1) The authors cleverly use hexanediol to disrupt P-bodies but not SGs. But they had to use two different strains to visualize P-bodies and SGs. This experiment would be more compelling if the authors could use a system that simultaneously labels P-bodies and SGs in the same cell and show that under the same conditions, hexanediol eliminates P-bodies but not SGs. For example, Buchan and colleagues recently used a yeast strain harboring Pab1-GFP and Edc3-mCherry as SG and P-body markers.

2) The amyloid-like state and P-body state Lsm4:Edc3 colocalizations shown in Figure 1B look somewhat different. Perfect co-localization for the amyloid-state ones vs. somewhat offset localization for the P-body ones. Is this observation reproducible?

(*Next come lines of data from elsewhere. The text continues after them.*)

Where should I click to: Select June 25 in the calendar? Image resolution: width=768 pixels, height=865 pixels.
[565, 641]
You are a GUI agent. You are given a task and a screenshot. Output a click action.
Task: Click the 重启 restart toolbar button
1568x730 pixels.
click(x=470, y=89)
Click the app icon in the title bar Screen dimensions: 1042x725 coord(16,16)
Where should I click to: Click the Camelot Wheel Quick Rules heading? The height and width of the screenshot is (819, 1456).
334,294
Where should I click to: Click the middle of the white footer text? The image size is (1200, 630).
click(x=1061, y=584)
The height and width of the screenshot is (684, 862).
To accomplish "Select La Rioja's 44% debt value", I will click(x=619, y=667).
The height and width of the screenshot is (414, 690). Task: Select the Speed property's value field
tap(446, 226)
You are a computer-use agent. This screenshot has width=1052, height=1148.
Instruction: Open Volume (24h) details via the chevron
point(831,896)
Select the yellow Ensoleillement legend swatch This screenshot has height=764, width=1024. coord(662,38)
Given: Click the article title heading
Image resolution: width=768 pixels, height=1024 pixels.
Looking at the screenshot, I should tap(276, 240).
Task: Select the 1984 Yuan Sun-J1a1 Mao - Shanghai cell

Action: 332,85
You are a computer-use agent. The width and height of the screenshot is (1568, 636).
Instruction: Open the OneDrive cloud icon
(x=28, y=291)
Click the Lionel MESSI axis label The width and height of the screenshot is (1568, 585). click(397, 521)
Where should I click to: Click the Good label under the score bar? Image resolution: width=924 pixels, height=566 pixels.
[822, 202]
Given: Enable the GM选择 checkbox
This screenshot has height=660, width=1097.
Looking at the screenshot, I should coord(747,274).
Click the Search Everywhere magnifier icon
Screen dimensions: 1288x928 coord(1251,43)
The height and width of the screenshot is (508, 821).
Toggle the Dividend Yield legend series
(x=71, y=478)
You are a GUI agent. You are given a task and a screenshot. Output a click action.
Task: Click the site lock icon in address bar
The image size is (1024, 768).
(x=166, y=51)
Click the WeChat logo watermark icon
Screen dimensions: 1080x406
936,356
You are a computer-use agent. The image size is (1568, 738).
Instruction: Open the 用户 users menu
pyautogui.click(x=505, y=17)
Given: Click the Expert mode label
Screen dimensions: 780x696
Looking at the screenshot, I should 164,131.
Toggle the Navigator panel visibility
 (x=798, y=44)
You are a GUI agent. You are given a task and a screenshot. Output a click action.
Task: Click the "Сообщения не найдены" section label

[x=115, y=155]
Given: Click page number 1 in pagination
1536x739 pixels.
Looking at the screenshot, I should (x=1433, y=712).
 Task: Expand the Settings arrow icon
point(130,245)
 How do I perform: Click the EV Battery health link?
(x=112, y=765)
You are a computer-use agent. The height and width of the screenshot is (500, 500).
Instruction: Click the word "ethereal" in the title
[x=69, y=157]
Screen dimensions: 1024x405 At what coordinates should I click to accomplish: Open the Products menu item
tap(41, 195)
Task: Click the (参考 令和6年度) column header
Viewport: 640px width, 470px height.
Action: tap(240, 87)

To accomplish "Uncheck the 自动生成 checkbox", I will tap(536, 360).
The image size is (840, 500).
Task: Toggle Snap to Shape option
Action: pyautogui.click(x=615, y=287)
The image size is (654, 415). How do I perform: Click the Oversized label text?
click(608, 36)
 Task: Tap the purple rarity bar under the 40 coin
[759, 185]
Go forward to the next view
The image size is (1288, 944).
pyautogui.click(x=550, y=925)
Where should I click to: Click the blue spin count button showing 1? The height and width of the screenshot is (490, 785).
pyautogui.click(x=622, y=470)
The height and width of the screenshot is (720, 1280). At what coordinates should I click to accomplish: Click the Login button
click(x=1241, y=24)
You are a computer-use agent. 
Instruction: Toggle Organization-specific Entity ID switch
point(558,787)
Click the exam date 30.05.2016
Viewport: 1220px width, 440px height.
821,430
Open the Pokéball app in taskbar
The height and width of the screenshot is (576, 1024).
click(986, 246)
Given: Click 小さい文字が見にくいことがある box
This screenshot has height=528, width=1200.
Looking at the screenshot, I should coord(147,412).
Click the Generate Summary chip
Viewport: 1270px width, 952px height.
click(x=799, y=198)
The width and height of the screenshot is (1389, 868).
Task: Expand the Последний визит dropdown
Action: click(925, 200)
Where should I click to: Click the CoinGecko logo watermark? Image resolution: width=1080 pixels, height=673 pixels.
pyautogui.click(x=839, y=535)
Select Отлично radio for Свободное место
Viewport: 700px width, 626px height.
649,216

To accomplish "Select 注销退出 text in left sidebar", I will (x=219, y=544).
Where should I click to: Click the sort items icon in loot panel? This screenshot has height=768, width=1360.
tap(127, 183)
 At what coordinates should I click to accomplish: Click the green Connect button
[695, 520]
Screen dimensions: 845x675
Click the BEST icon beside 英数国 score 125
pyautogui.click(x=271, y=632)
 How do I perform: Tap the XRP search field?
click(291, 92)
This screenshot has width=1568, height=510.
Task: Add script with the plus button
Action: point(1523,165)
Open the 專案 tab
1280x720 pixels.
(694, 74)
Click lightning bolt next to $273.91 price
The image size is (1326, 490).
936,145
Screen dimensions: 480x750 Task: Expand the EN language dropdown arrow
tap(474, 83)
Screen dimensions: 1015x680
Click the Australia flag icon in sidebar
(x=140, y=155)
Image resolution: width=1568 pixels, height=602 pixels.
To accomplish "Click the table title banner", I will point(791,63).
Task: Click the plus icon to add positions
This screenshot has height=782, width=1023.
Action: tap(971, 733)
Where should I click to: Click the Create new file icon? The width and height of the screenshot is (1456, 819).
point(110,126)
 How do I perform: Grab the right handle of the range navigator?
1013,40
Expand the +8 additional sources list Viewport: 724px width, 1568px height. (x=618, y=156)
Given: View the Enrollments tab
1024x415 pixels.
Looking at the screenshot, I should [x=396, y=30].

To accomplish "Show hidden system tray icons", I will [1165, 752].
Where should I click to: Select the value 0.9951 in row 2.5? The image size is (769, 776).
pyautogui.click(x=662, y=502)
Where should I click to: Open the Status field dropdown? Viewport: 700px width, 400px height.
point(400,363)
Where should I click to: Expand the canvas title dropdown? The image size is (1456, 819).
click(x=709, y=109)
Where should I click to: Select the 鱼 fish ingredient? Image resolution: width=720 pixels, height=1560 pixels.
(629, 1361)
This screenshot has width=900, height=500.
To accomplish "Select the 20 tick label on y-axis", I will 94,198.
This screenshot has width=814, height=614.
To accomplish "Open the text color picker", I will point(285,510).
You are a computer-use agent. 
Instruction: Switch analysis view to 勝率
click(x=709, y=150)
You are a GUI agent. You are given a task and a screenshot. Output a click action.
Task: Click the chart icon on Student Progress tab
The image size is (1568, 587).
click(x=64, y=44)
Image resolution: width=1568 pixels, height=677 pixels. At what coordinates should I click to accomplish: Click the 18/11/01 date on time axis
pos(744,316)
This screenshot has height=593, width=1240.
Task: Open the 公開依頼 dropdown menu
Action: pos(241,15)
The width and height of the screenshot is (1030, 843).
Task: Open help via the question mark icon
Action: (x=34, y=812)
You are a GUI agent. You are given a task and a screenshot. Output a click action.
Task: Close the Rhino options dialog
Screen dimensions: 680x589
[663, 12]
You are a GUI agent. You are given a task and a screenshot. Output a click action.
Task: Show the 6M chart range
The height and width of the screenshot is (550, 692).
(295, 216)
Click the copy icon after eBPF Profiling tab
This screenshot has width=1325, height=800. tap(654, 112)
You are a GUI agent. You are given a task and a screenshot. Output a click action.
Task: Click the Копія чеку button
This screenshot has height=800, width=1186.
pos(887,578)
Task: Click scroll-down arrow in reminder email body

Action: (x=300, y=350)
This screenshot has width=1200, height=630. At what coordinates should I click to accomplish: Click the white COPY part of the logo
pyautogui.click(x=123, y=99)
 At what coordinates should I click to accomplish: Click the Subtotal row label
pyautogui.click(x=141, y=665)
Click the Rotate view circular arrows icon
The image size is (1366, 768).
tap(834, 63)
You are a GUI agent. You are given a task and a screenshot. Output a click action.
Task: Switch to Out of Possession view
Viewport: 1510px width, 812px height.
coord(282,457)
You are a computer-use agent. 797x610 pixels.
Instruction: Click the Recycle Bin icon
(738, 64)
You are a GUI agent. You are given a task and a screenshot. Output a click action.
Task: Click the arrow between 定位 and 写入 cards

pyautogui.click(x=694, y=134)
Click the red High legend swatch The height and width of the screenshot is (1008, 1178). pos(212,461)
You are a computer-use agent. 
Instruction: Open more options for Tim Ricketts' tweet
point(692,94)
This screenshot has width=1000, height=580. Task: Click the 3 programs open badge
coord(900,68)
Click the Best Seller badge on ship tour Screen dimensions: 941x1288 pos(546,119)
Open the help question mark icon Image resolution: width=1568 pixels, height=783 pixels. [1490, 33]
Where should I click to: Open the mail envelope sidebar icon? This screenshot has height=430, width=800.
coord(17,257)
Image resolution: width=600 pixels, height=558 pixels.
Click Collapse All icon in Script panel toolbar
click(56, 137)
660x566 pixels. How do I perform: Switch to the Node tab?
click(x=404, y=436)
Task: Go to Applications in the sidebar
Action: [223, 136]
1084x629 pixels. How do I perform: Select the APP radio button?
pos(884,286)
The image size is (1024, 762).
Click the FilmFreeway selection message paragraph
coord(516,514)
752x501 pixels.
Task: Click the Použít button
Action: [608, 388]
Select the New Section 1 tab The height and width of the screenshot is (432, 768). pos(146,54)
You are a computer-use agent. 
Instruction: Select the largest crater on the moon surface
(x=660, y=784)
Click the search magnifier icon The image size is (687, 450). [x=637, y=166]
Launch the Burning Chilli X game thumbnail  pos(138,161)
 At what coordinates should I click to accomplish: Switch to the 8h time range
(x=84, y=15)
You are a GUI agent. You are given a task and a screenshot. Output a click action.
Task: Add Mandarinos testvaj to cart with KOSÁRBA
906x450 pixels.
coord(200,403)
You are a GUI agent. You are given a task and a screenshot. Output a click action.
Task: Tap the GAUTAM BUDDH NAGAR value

Can the authors speculate on the significance of this?

3) In Figure 6, the authors show that Nrp1 prion domain is necessary and sufficient to nucleate SGs. But are the Nrp1PLD foci really SGs? Do other SG markers also form and co-localize? The authors cleverly use the genetically encoded micro-particle to present the Nrp1 prion domain (Figure 6J), which seems to nucleate the formation of SGs, using Nrp1-mCherry as a marker. Is this homo-typic interaction (full-length Nrp1 w/ prion domain of Nrp1) required for the subsequent recruitment of other SG proteins? In other words, could the authors repeat this experiment, but in an Nrp1∆ background and without using the Nrp1-mCherry marker. Would the Nrp1 prion domain still be sufficient to recruit other SG proteins via heterotypic prion domain associations? These experiments could be useful in supporting the hypothesis that SGs in yeast are formed by promiscuous interactions.